What the exercise asks |
Your output should be the lines from the one with "Select the DHFR-TS p.Ser108Asn mutation link" through the last line of the records below, exactly as written, minus the pictures.

Input records |
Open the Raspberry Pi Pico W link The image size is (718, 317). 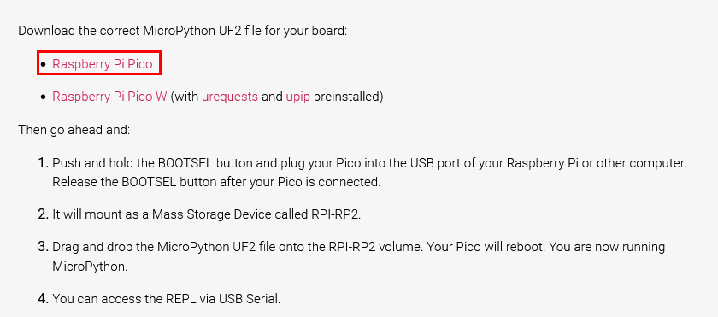tap(109, 97)
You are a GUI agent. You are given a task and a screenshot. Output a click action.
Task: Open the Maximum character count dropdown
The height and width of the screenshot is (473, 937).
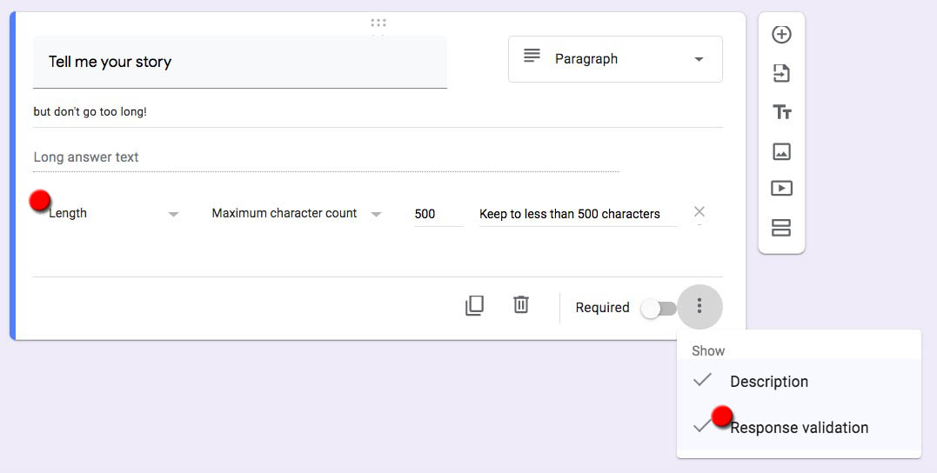point(297,214)
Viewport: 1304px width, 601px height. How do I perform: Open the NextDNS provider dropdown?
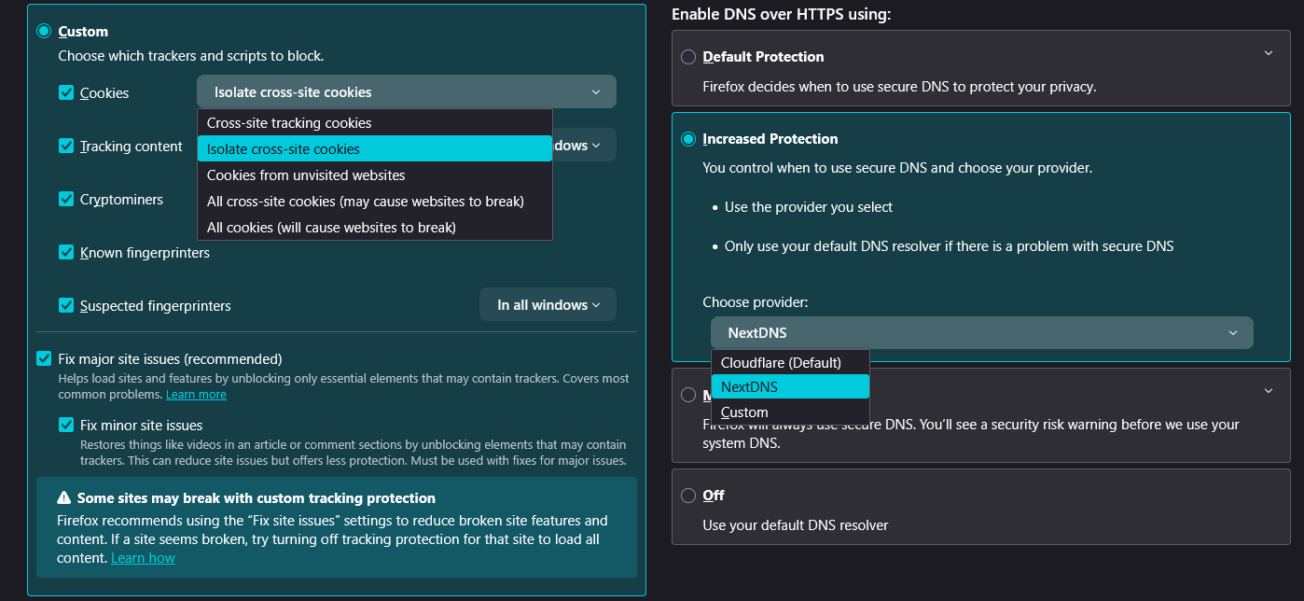click(981, 333)
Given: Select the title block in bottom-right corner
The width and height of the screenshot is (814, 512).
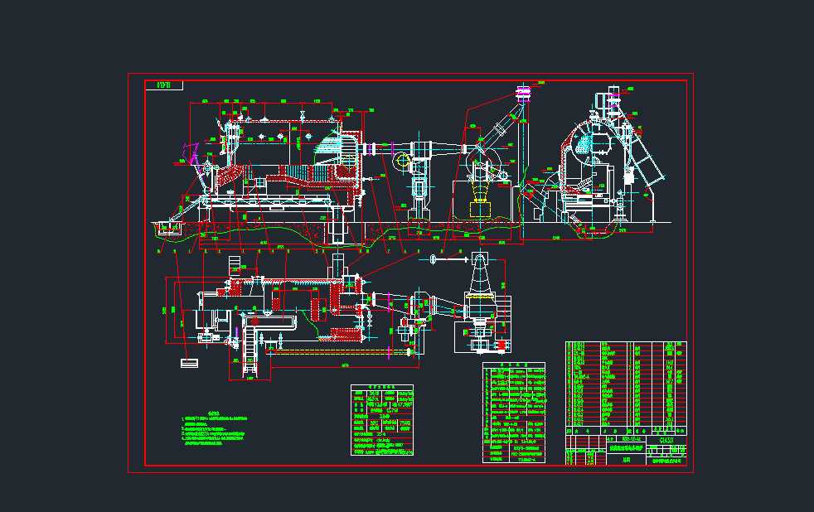Looking at the screenshot, I should coord(626,450).
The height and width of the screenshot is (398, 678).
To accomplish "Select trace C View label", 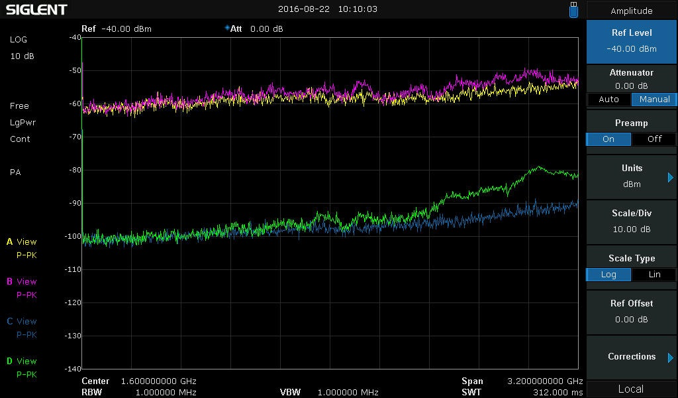I will point(22,322).
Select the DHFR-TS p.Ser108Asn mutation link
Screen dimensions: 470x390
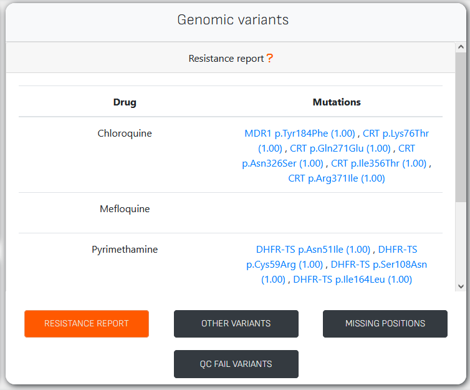pyautogui.click(x=378, y=265)
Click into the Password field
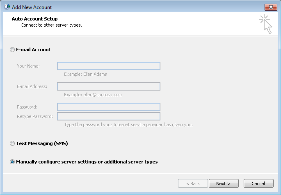 point(109,107)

Result of the exercise |
Select the DHFR-TS p.Ser108Asn mutation link
Screen dimensions: 470x390
pyautogui.click(x=378, y=265)
Click into the Password field
 point(109,107)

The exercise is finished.